------ EXTRACTED MATERIAL ------

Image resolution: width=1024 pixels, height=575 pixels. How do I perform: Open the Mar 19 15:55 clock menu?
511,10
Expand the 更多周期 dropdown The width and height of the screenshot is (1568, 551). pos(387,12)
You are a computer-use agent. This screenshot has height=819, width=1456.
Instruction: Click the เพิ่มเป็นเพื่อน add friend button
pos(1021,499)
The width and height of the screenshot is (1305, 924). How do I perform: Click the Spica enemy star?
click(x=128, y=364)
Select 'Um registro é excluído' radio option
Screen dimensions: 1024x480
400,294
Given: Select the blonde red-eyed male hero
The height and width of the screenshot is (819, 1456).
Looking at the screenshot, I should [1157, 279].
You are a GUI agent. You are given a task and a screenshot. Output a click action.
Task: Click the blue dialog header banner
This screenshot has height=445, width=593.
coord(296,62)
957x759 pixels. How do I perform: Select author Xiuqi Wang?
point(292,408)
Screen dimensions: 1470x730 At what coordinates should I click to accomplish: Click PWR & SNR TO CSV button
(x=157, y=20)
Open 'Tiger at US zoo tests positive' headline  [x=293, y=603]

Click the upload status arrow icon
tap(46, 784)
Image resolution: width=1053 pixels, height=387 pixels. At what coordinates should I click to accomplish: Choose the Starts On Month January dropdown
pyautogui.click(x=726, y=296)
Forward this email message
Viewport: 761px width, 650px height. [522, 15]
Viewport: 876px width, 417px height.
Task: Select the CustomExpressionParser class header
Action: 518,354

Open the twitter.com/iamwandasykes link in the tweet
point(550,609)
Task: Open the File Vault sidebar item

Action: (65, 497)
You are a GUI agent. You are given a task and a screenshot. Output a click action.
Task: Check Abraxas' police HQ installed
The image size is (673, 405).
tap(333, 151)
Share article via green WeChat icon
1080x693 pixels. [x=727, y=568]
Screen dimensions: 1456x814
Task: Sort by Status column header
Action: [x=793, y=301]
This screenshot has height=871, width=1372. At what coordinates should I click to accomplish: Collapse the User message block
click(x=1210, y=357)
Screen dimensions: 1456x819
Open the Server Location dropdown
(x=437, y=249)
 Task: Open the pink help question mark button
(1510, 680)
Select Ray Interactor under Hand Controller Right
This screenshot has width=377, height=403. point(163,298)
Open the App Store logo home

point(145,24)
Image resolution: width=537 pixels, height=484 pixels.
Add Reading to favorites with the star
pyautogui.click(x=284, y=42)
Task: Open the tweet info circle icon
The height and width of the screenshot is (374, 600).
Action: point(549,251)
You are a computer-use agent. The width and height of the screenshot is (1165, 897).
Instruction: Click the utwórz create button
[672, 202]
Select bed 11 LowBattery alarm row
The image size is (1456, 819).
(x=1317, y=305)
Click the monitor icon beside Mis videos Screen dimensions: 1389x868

------

> _OBJECTIVE_
Rewrite the lines above as a numbered list, leaving out the blank lines.

> _COMPLETE OUTPUT_
1. Image resolution: width=1024 pixels, height=575 pixels. How do I perform: Open the Mar 19 15:55 clock menu?
2. 511,10
3. Expand the 更多周期 dropdown The width and height of the screenshot is (1568, 551). pos(387,12)
4. You are a computer-use agent. This screenshot has height=819, width=1456.
5. Instruction: Click the เพิ่มเป็นเพื่อน add friend button
6. pos(1021,499)
7. The width and height of the screenshot is (1305, 924). How do I perform: Click the Spica enemy star?
8. click(x=128, y=364)
9. Select 'Um registro é excluído' radio option
10. Screen dimensions: 1024x480
11. 400,294
12. Given: Select the blonde red-eyed male hero
13. The height and width of the screenshot is (819, 1456).
14. Looking at the screenshot, I should [1157, 279].
15. You are a GUI agent. You are given a task and a screenshot. Output a click action.
16. Task: Click the blue dialog header banner
17. This screenshot has height=445, width=593.
18. coord(296,62)
19. 957x759 pixels. How do I perform: Select author Xiuqi Wang?
20. point(292,408)
21. Screen dimensions: 1470x730 At what coordinates should I click to accomplish: Click PWR & SNR TO CSV button
22. (x=157, y=20)
23. Open 'Tiger at US zoo tests positive' headline  [x=293, y=603]
24. Click the upload status arrow icon
25. tap(46, 784)
26. Image resolution: width=1053 pixels, height=387 pixels. At what coordinates should I click to accomplish: Choose the Starts On Month January dropdown
27. pyautogui.click(x=726, y=296)
28. Forward this email message
29. Viewport: 761px width, 650px height. [522, 15]
30. Viewport: 876px width, 417px height.
31. Task: Select the CustomExpressionParser class header
32. Action: 518,354
33. Open the twitter.com/iamwandasykes link in the tweet
34. point(550,609)
35. Task: Open the File Vault sidebar item
36. Action: (65, 497)
37. You are a GUI agent. You are given a task and a screenshot. Output a click action.
38. Task: Check Abraxas' police HQ installed
39. The image size is (673, 405).
40. tap(333, 151)
41. Share article via green WeChat icon
42. 1080x693 pixels. [x=727, y=568]
43. Screen dimensions: 1456x814
44. Task: Sort by Status column header
45. Action: [x=793, y=301]
46. This screenshot has height=871, width=1372. At what coordinates should I click to accomplish: Collapse the User message block
47. click(x=1210, y=357)
48. Screen dimensions: 1456x819
49. Open the Server Location dropdown
50. (x=437, y=249)
51.  Task: Open the pink help question mark button
52. (1510, 680)
53. Select Ray Interactor under Hand Controller Right
54. This screenshot has width=377, height=403. point(163,298)
55. Open the App Store logo home
56. point(145,24)
57. Image resolution: width=537 pixels, height=484 pixels.
58. Add Reading to favorites with the star
59. pyautogui.click(x=284, y=42)
60. Task: Open the tweet info circle icon
61. The height and width of the screenshot is (374, 600).
62. Action: point(549,251)
63. You are a computer-use agent. The width and height of the screenshot is (1165, 897).
64. Instruction: Click the utwórz create button
65. [672, 202]
66. Select bed 11 LowBattery alarm row
67. The image size is (1456, 819).
68. (x=1317, y=305)
69. Click the monitor icon beside Mis videos Screen dimensions: 1389x868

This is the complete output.